Document and screenshot pointing entries:
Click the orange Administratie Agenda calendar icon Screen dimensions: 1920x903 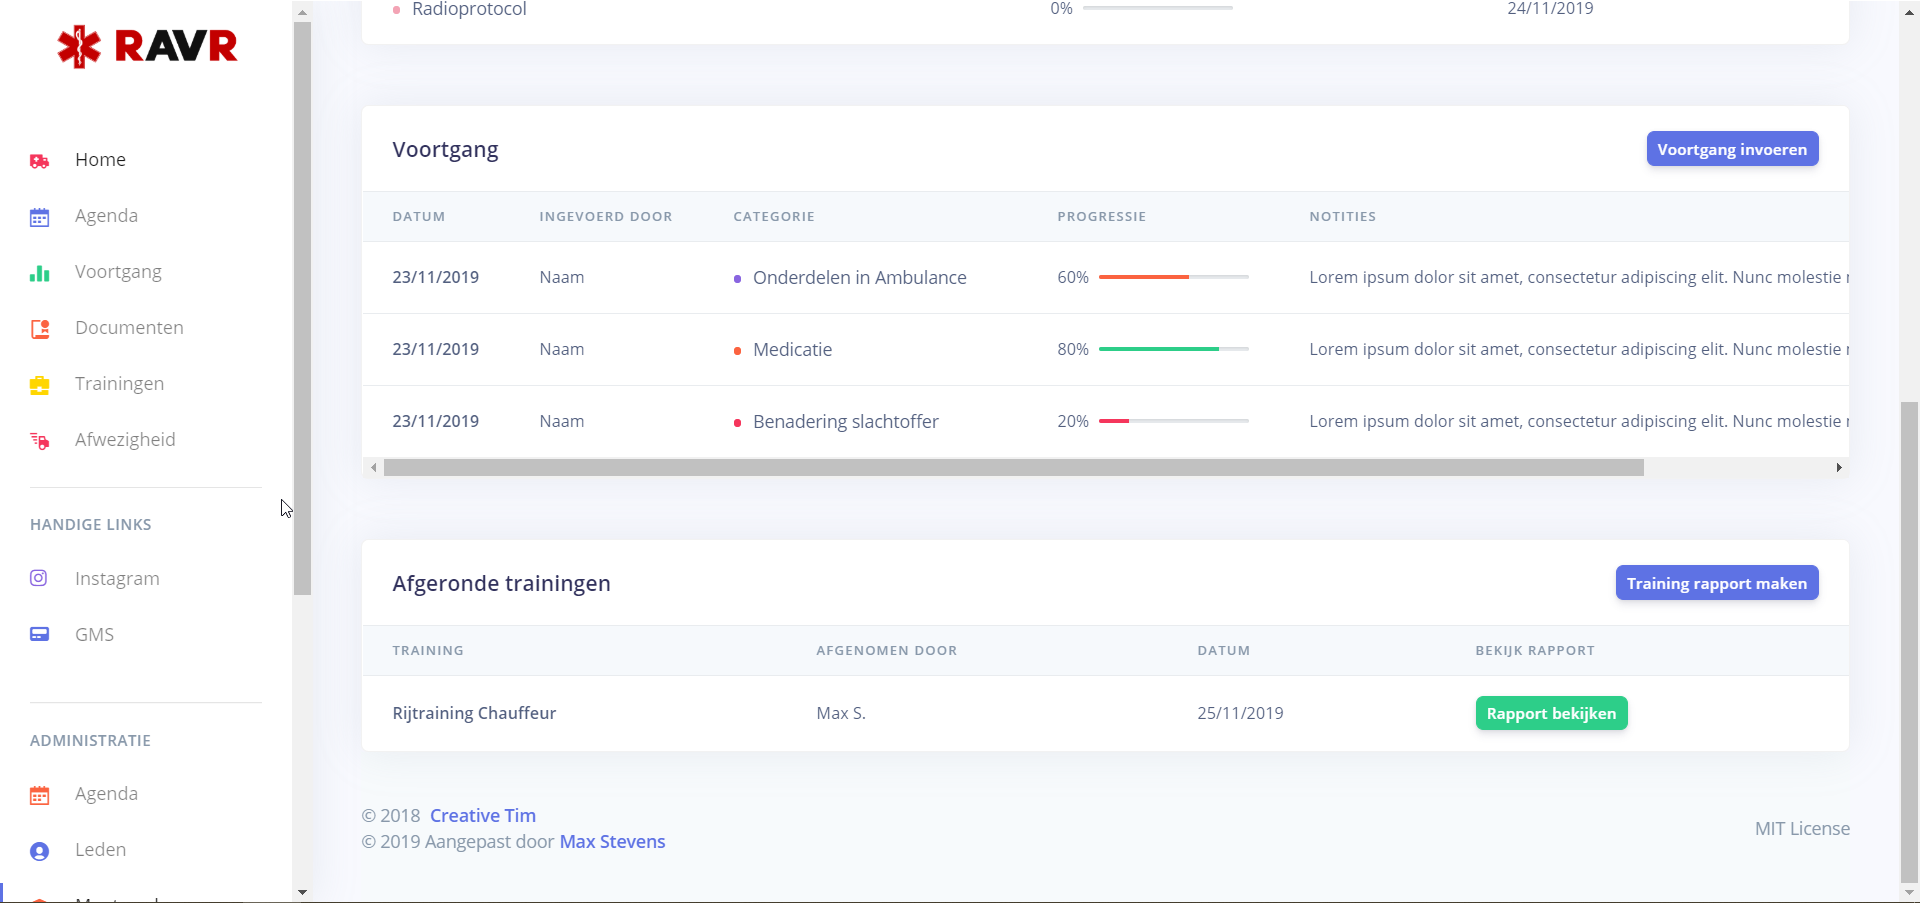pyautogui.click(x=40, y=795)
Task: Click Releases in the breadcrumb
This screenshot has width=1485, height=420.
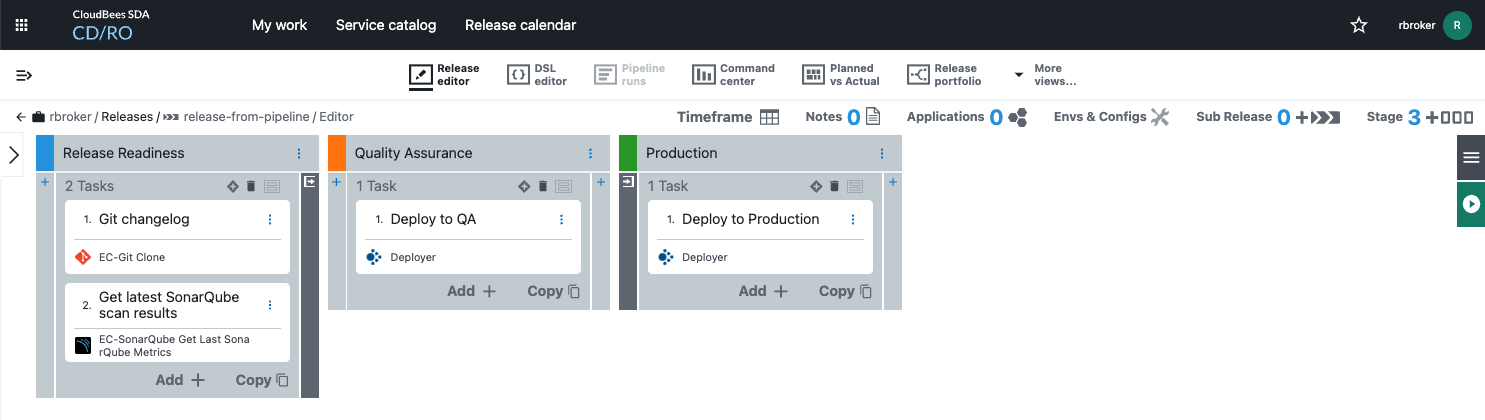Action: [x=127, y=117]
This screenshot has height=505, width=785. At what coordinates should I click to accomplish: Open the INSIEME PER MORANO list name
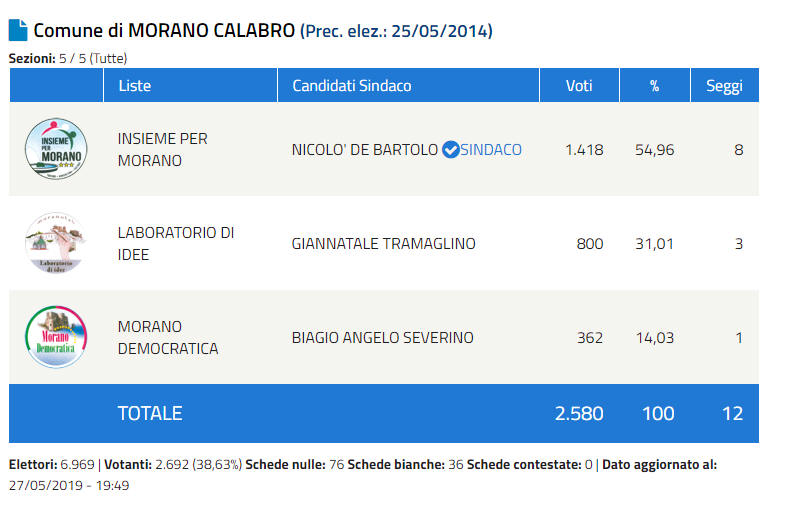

## Written instruction
Lay out everything from the line containing "Task: Click Releases in the breadcrumb" down to the end of the items as a JSON list of strings, one string per line, with blank lines omitted. Leave the pictures out of your answer.

## Solution to this task
[
  "Task: Click Releases in the breadcrumb",
  "This screenshot has width=1485, height=420.",
  "Action: [x=127, y=117]",
  "This screenshot has height=505, width=785. At what coordinates should I click to accomplish: Open the INSIEME PER MORANO list name"
]